*Objective*
Rewrite the lines below, swapping every "GUI agent" for "desktop assistant" and keeping everything else the same.

*Exercise input*
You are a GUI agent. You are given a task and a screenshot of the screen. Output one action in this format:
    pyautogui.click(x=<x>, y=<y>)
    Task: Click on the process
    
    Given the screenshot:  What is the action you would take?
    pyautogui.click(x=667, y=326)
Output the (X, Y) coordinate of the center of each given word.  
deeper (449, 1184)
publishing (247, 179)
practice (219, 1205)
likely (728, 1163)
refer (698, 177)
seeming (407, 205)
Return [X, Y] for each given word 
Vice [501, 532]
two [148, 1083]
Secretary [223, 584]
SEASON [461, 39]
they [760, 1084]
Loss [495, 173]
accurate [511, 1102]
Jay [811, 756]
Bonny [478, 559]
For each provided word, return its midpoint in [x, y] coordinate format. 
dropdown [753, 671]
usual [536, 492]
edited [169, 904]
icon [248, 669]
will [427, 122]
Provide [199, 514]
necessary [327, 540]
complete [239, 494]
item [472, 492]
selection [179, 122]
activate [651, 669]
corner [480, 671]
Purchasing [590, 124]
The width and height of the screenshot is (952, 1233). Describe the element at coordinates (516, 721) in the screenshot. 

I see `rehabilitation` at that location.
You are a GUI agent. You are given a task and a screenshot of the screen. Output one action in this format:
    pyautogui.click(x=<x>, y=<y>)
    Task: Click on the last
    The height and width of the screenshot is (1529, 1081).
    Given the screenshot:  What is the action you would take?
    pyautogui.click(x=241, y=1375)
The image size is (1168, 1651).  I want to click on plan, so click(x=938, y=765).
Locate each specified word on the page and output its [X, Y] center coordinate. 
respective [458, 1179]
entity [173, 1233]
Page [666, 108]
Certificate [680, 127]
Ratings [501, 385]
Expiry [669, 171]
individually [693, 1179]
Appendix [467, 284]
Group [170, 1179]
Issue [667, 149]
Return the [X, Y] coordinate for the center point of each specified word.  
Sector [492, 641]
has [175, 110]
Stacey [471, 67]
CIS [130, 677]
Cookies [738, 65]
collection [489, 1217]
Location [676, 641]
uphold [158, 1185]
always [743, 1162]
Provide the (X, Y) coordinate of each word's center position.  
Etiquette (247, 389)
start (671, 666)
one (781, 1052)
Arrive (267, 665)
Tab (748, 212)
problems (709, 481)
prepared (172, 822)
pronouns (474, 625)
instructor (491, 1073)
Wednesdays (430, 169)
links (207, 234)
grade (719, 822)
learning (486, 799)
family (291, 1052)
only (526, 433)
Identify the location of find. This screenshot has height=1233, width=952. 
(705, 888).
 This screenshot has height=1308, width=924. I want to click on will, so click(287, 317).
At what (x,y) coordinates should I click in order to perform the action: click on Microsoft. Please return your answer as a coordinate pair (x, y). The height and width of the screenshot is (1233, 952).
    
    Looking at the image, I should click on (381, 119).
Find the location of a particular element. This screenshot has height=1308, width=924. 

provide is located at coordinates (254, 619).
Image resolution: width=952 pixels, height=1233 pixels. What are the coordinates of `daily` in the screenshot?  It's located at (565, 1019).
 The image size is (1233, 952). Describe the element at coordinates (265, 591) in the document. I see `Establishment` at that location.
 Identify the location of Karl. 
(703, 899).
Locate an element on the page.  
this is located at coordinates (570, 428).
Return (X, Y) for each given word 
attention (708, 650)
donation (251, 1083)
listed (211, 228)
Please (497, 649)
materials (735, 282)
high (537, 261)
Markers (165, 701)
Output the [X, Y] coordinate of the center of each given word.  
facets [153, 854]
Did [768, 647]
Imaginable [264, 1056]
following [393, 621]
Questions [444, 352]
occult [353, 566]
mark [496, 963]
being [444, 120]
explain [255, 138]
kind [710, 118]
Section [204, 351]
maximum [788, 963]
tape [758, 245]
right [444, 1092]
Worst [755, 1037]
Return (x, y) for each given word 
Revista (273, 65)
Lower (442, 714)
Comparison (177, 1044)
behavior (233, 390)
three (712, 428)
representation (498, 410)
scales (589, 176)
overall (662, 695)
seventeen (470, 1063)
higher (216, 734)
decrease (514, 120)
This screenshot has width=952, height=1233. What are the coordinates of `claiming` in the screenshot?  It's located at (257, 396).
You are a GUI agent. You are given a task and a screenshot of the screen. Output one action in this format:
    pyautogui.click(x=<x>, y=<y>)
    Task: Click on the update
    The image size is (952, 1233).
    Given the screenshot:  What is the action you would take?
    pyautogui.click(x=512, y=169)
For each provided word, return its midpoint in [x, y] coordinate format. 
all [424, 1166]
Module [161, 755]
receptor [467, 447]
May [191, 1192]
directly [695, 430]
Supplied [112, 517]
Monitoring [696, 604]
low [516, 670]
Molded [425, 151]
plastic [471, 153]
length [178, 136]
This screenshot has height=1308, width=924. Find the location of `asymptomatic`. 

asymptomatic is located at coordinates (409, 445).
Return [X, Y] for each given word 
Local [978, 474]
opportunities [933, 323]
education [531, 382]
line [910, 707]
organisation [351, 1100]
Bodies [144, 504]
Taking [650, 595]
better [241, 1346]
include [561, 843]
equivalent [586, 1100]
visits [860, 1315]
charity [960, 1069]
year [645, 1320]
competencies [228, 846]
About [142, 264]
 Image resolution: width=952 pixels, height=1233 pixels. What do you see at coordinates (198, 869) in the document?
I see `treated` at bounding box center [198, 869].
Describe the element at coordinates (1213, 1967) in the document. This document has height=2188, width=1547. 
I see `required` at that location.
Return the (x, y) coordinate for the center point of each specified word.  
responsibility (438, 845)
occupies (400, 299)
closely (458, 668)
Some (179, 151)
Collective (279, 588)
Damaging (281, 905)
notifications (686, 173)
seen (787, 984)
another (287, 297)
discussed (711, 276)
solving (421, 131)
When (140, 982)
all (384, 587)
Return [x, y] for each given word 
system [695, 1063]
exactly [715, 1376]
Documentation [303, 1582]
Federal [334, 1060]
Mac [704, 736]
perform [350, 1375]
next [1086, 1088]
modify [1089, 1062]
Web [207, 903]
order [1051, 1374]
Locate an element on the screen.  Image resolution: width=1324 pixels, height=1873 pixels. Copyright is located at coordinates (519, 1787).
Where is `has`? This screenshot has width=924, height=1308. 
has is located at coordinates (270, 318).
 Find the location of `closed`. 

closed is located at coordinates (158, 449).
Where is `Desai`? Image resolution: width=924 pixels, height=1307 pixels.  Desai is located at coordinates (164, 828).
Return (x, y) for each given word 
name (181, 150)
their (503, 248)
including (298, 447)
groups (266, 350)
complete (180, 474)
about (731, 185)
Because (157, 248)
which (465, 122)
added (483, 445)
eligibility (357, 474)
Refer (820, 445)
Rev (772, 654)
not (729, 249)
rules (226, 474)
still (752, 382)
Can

*Reply to the exercise*
You are a desktop assistant. You are given a task and a screenshot of the screen. Output one action in this format:
    pyautogui.click(x=<x>, y=<y>)
    Task: Click on the process
    
    Given the screenshot:  What is the action you would take?
    pyautogui.click(x=667, y=326)
Output the (X, Y) coordinate of the center of each given word.  
deeper (449, 1184)
publishing (247, 179)
practice (219, 1205)
likely (728, 1163)
refer (698, 177)
seeming (407, 205)
Return [X, Y] for each given word 
Vice [501, 532]
two [148, 1083]
Secretary [223, 584]
SEASON [461, 39]
they [760, 1084]
Loss [495, 173]
accurate [511, 1102]
Jay [811, 756]
Bonny [478, 559]
For each provided word, return its midpoint in [x, y] coordinate format. 
dropdown [753, 671]
usual [536, 492]
edited [169, 904]
icon [248, 669]
will [427, 122]
Provide [199, 514]
necessary [327, 540]
complete [239, 494]
item [472, 492]
selection [179, 122]
activate [651, 669]
corner [480, 671]
Purchasing [590, 124]
The width and height of the screenshot is (952, 1233). Describe the element at coordinates (516, 721) in the screenshot. 

I see `rehabilitation` at that location.
You are a desktop assistant. You are given a task and a screenshot of the screen. Output one action in this format:
    pyautogui.click(x=<x>, y=<y>)
    Task: Click on the last
    The height and width of the screenshot is (1529, 1081).
    Given the screenshot:  What is the action you would take?
    pyautogui.click(x=241, y=1375)
The image size is (1168, 1651).  I want to click on plan, so click(x=938, y=765).
Locate each specified word on the page and output its [X, Y] center coordinate. 
respective [458, 1179]
entity [173, 1233]
Page [666, 108]
Certificate [680, 127]
Ratings [501, 385]
Expiry [669, 171]
individually [693, 1179]
Appendix [467, 284]
Group [170, 1179]
Issue [667, 149]
Return the [X, Y] coordinate for the center point of each specified word.  
Sector [492, 641]
has [175, 110]
Stacey [471, 67]
CIS [130, 677]
Cookies [738, 65]
collection [489, 1217]
Location [676, 641]
uphold [158, 1185]
always [743, 1162]
Provide the (X, Y) coordinate of each word's center position.  
Etiquette (247, 389)
start (671, 666)
one (781, 1052)
Arrive (267, 665)
Tab (748, 212)
problems (709, 481)
prepared (172, 822)
pronouns (474, 625)
instructor (491, 1073)
Wednesdays (430, 169)
links (207, 234)
grade (719, 822)
learning (486, 799)
family (291, 1052)
only (526, 433)
Identify the location of find. This screenshot has height=1233, width=952. 
(705, 888).
 This screenshot has height=1308, width=924. I want to click on will, so click(287, 317).
At what (x,y) coordinates should I click in order to perform the action: click on Microsoft. Please return your answer as a coordinate pair (x, y). The height and width of the screenshot is (1233, 952).
    
    Looking at the image, I should click on (381, 119).
Find the location of a particular element. This screenshot has height=1308, width=924. 

provide is located at coordinates (254, 619).
Image resolution: width=952 pixels, height=1233 pixels. What are the coordinates of `daily` in the screenshot?  It's located at (565, 1019).
 The image size is (1233, 952). Describe the element at coordinates (265, 591) in the document. I see `Establishment` at that location.
 Identify the location of Karl. 
(703, 899).
Locate an element on the page.  
this is located at coordinates (570, 428).
Return (X, Y) for each given word 
attention (708, 650)
donation (251, 1083)
listed (211, 228)
Please (497, 649)
materials (735, 282)
high (537, 261)
Markers (165, 701)
Output the [X, Y] coordinate of the center of each given word.  
facets [153, 854]
Did [768, 647]
Imaginable [264, 1056]
following [393, 621]
Questions [444, 352]
occult [353, 566]
mark [496, 963]
being [444, 120]
explain [255, 138]
kind [710, 118]
Section [204, 351]
maximum [788, 963]
tape [758, 245]
right [444, 1092]
Worst [755, 1037]
Return (x, y) for each given word 
Revista (273, 65)
Lower (442, 714)
Comparison (177, 1044)
behavior (233, 390)
three (712, 428)
representation (498, 410)
scales (589, 176)
overall (662, 695)
seventeen (470, 1063)
higher (216, 734)
decrease (514, 120)
This screenshot has width=952, height=1233. What are the coordinates of `claiming` in the screenshot?  It's located at (257, 396).
You are a desktop assistant. You are given a task and a screenshot of the screen. Output one action in this format:
    pyautogui.click(x=<x>, y=<y>)
    Task: Click on the update
    The image size is (952, 1233).
    Given the screenshot:  What is the action you would take?
    pyautogui.click(x=512, y=169)
For each provided word, return its midpoint in [x, y] coordinate format. 
all [424, 1166]
Module [161, 755]
receptor [467, 447]
May [191, 1192]
directly [695, 430]
Supplied [112, 517]
Monitoring [696, 604]
low [516, 670]
Molded [425, 151]
plastic [471, 153]
length [178, 136]
This screenshot has height=1308, width=924. Find the location of `asymptomatic`. 

asymptomatic is located at coordinates (409, 445).
Return [X, Y] for each given word 
Local [978, 474]
opportunities [933, 323]
education [531, 382]
line [910, 707]
organisation [351, 1100]
Bodies [144, 504]
Taking [650, 595]
better [241, 1346]
include [561, 843]
equivalent [586, 1100]
visits [860, 1315]
charity [960, 1069]
year [645, 1320]
competencies [228, 846]
About [142, 264]
 Image resolution: width=952 pixels, height=1233 pixels. What do you see at coordinates (198, 869) in the document?
I see `treated` at bounding box center [198, 869].
Describe the element at coordinates (1213, 1967) in the document. This document has height=2188, width=1547. 
I see `required` at that location.
Return the (x, y) coordinate for the center point of each specified word.  
responsibility (438, 845)
occupies (400, 299)
closely (458, 668)
Some (179, 151)
Collective (279, 588)
Damaging (281, 905)
notifications (686, 173)
seen (787, 984)
another (287, 297)
discussed (711, 276)
solving (421, 131)
When (140, 982)
all (384, 587)
Return [x, y] for each given word 
system [695, 1063]
exactly [715, 1376]
Documentation [303, 1582]
Federal [334, 1060]
Mac [704, 736]
perform [350, 1375]
next [1086, 1088]
modify [1089, 1062]
Web [207, 903]
order [1051, 1374]
Locate an element on the screen.  Image resolution: width=1324 pixels, height=1873 pixels. Copyright is located at coordinates (519, 1787).
Where is `has`? This screenshot has width=924, height=1308. 
has is located at coordinates (270, 318).
 Find the location of `closed`. 

closed is located at coordinates (158, 449).
Where is `Desai`? Image resolution: width=924 pixels, height=1307 pixels.  Desai is located at coordinates (164, 828).
Return (x, y) for each given word 
name (181, 150)
their (503, 248)
including (298, 447)
groups (266, 350)
complete (180, 474)
about (731, 185)
Because (157, 248)
which (465, 122)
added (483, 445)
eligibility (357, 474)
Refer (820, 445)
Rev (772, 654)
not (729, 249)
rules (226, 474)
still (752, 382)
Can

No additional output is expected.